The Bureau does not provide adequate reasoning for these changes other than noting that the Bureau failed to provide more than one NAL throughout the duration of the program. Taken together, state regulators oppose these significant changes to the NAL Policy.


State regulators share the Bureau’s goal of fostering a regulatory environment that allows for innovation in financial products and services to the benefit of consumers. However, we believe the approach taken by the Bureau is not lawful nor necessary. The current framework of shared federal and state supervision can be efficient and effective without being an impediment to innovation. Further, meaningful state-federal coordination helps ensure fair, transparent, and competitive markets.

States intend to continue working with the Bureau to enforce federal law while also ensuring the regulatory and supervisory approach does not prevent responsible innovation in financial products and services. The proposal notes the Bureau’s interest in entering agreements with states that have chosen to create sandboxes as a strategy to promote innovation. To foster consumer-beneficial innovation in financial services, the Bureau should look to coordinate with state regulators in a way that respects the ability of states to enforce federal consumer laws as intended by Congress.
State regulators strongly oppose the attempt to preempt state enforcement authority via the creation of the Product Sandbox and also oppose the proposed revisions to the Bureau’s 2016 NAL Policy. We look forward to further engagement on this topic and hope we can continue to coordinate to protect consumers while fostering responsible innovation in financial products and services through our existing concurrent-enforcement regime.


John Ryan
President & CEO

1 In 1983, Congress amended RESPA to give state attorneys general (State AGs) the authority to enforce the statute’s anti-kickback provision. Congress amended TILA to require enhanced disclosure and trigger special substantive limitations on certain high-cost mortgages. This amendment (HOEPA 1994) gave State AGs the power to enforce these provisions. In 1996, Congress gave states the power to enforce federal law related to consumer credit reporting, and in 2009 Congress gave State AGs the authority to enforce any rules the FTC prescribed to prevent UDAAP in mortgage lending. States have been active in these areas.

2 That Congress intended to confer such broad authority to state regulators is made abundantly clear in Title X itself through the prohibition in Section 1036 on offering or providing any financial product or service not in conformity with federal consumer financial law or otherwise committing any act or omission in violation of federal consumer financial law. 12 U.S.C. 5536(a)(1).

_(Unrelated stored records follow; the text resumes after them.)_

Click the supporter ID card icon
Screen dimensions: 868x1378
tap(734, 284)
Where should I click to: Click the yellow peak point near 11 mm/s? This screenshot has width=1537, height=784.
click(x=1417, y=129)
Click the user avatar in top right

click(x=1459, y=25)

3 See e.g., MA DOB 2016 action against Freedom Mortgage Corporation for violations of state and federal laws; CA DBO action 2016 action against Flurish, Inc (LendUp) for violations of state and federal law.

4 See CFPB/state actions against Ocwen Financial Corp and Ocwen Loan Servicing in 2013 and 2017. Also see 2016 joint state-federal settlement with DOJ, HUD, CFPB, and 49 state AGs and DC against HSBC in relation to mortgage origination, servicing, and foreclosure abuses. Also see description of close collaboration between MA DOB and CFPB on 2013 action against Mortgage Master Inc and Washington Federal related to HMDA violations.

5 Following the announcement that the Bureau will reevaluate the requirements of the Equal Credit Opportunity Act, 14 state AGs wrote to the Bureau noting that “Attorneys General will not hesitate to uphold the law if CFPB acts in a manner contrary to law with respect to interpreting ECOA or to fulfilling its Congressional charge to ensure nondiscriminatory lending to the residents of our states.”

6 See Federal Register Docket No. CFPB-2014-0025, Final Policy Statement: Policy on No-Action Letters. Page 2.

7 See October 2018 CSBS letter to CFPB on Policy to Encourage Trial Disclosure Programs.